R
rabate, rabbate, to rebate, remit, take away; ‘I rabate a porcyon’, Palsgrave, Puttenham, Eng. Poesie, bk. iii, ch. 25 (ed. Arber, p. 310); rabbate, diminution, Puttenham, iii. ch. 11; p. 173. F. ‘rabatre, to abate, remit, give back’ (Cotgr.). See [rebate] (2).
rabbit-sucker, a very young rabbit; one that still sucks. 1 Hen. IV, ii. 4. 480; Lyly, Endimion, v. 2 (Sir Tophas).

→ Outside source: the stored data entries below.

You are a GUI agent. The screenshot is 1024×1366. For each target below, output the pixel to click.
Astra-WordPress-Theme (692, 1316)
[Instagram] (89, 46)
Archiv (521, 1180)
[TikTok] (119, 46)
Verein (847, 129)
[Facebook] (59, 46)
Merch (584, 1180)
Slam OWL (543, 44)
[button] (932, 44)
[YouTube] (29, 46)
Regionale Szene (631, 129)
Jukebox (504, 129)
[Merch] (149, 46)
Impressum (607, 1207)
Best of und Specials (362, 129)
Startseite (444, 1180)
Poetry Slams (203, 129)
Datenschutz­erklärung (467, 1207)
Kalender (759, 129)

rabbling, disorderly; ‘Rabbling wretch!’, Appius and Virginia, in Hazlitt’s Dodsley, iv. 143. See NED.
rablement, a rabble, noisy crowd. Spenser, F. Q. i. 6. 8.

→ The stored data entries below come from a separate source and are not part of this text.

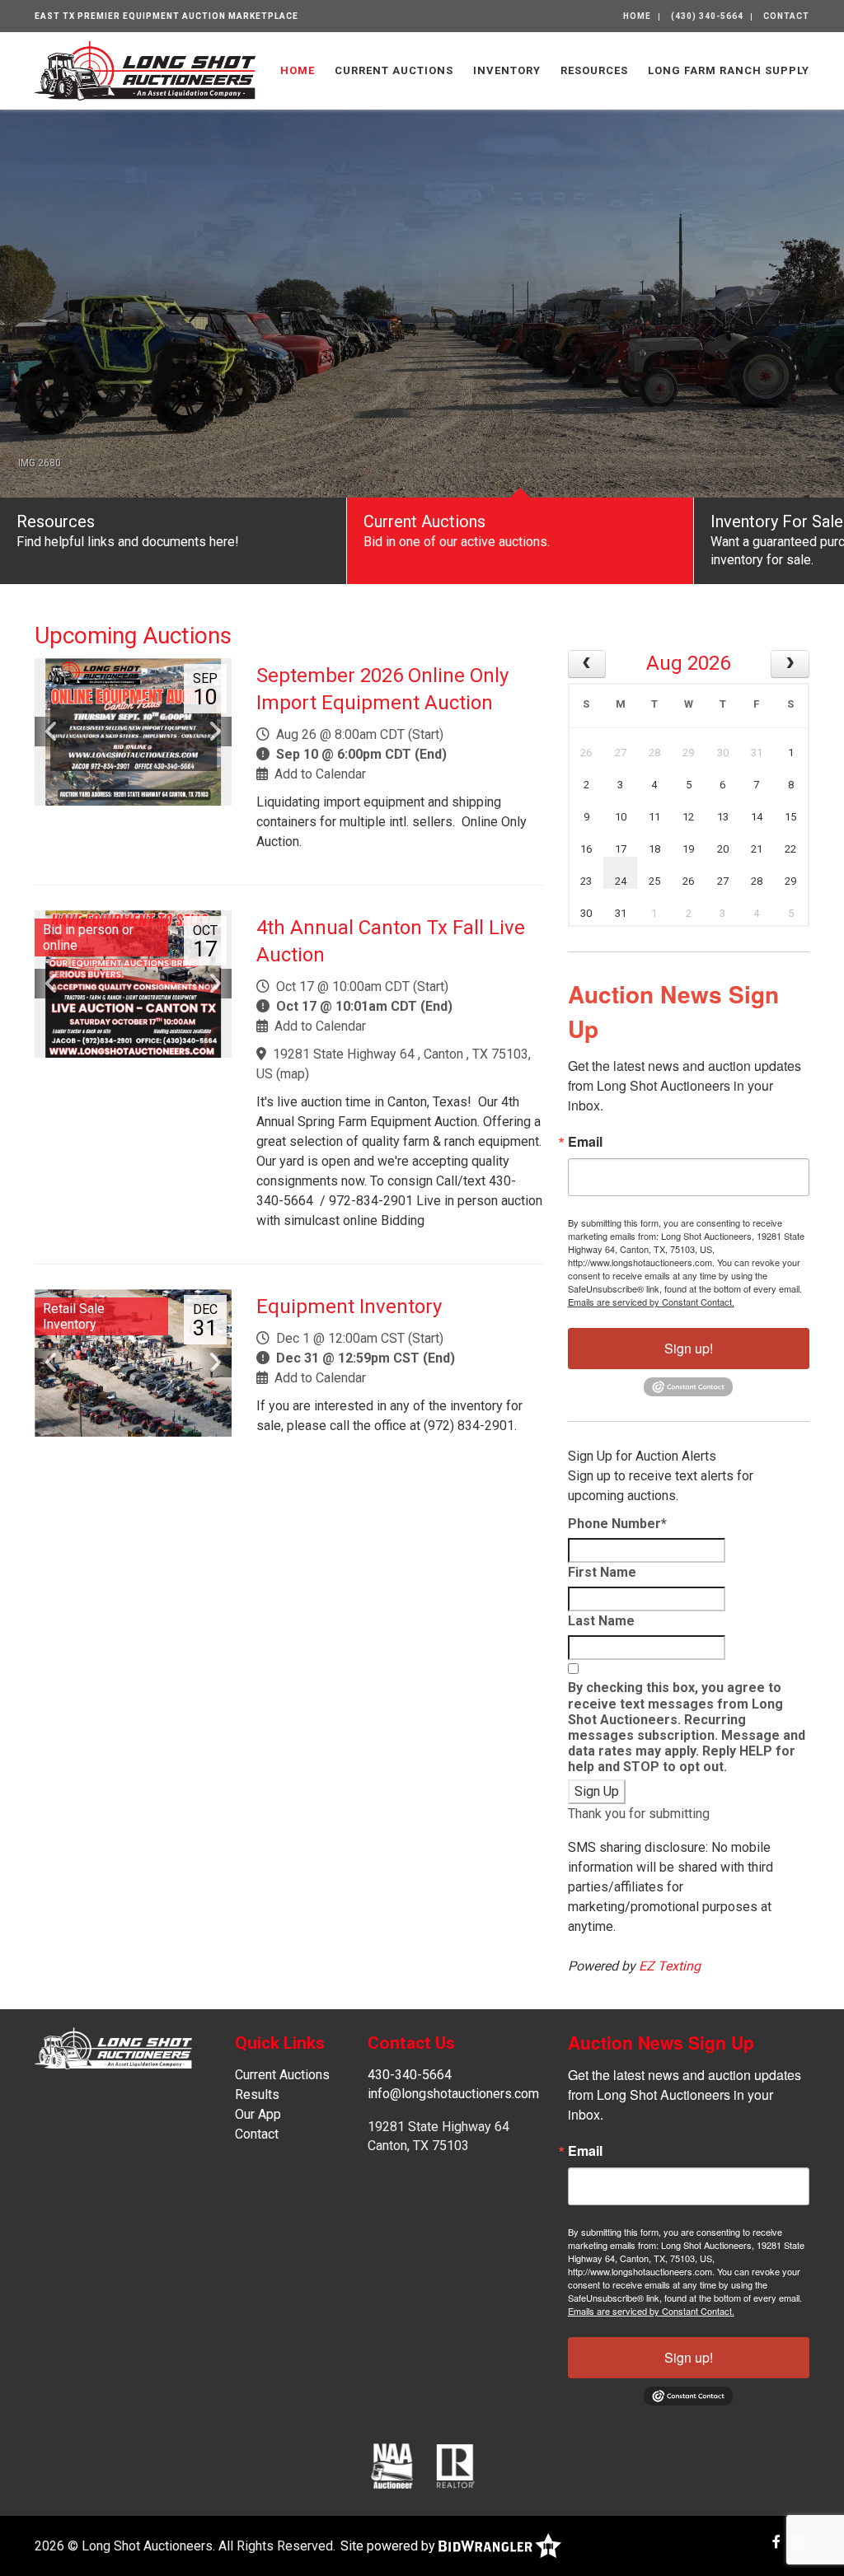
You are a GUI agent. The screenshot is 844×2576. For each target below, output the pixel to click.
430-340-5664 (410, 2075)
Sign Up (596, 1791)
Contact (786, 16)
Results (257, 2094)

race, to rase, scrape. Ascham, Toxophilus, pp. 108, 118; Chapman, tr. of Iliad, iv. 158; to tear, to tear away, Morte Arthur, leaf 36, back, 1; bk. i, c. 23; to slash, tear violently, id., leaf 119, back, 22; bk. vii, c. 17; to erase, to alter a writing by erasure, ‘This indenture is raced’, Palsgrave. See NED. (s.v. Race, vb.3).
rache; see [ratch].
rack, a neck of mutton. B. Jonson, New Inn, i. 1 (Host); Lyly, Mother Bombie, iii. 4 (Dromio); How a Man may choose, iii. 3 (Aminadab). In prov. use in various parts of the British Isles (EDD.).

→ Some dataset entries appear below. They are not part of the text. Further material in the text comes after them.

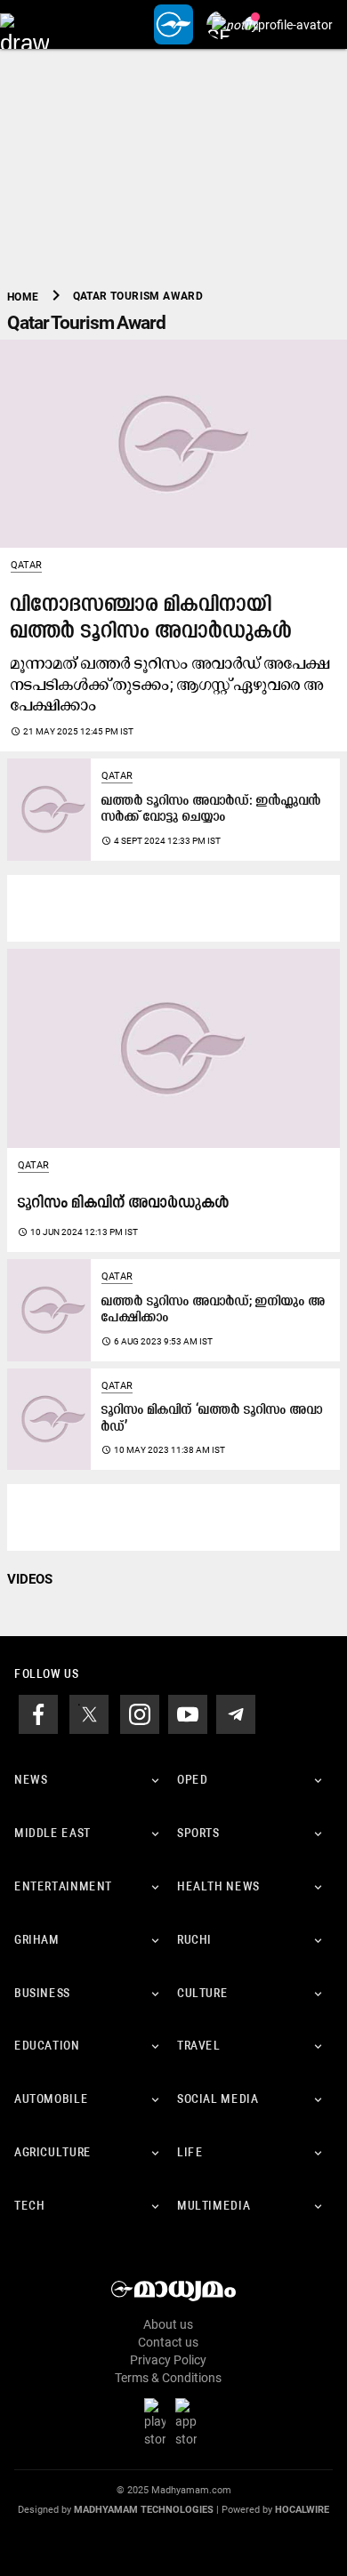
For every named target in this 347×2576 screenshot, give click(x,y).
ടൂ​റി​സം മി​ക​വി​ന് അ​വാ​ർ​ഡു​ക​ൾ (124, 1203)
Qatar (26, 565)
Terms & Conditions (168, 2378)
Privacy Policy (168, 2360)
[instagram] (140, 1713)
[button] (24, 24)
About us (168, 2324)
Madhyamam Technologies (144, 2510)
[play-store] (158, 2422)
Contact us (168, 2342)
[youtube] (188, 1713)
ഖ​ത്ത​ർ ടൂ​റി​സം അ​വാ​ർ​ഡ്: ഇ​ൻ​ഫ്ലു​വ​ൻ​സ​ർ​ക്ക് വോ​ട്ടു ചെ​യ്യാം (211, 809)
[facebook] (38, 1713)
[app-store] (189, 2422)
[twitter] (89, 1713)
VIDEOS (29, 1579)
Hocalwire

rack, a mass of driving clouds. Hamlet, ii. 3. 506. Also, as vb., to drift, to move as a driving cloud; 3 Hen. VI, ii. 1. 27; Edw. III, ii. 1. 4; Dryden, Three Political Prologues, ii. 33.
rack, to move quickly; said of deer and horses; ‘His rain-deer, racking with proud and stately pace’, Peele, An Eclogue Gratulatory (ed. Dyce, p. 562). Cp. Swed. dial. rakka, to go quickly, to run hither and thither (Rietz).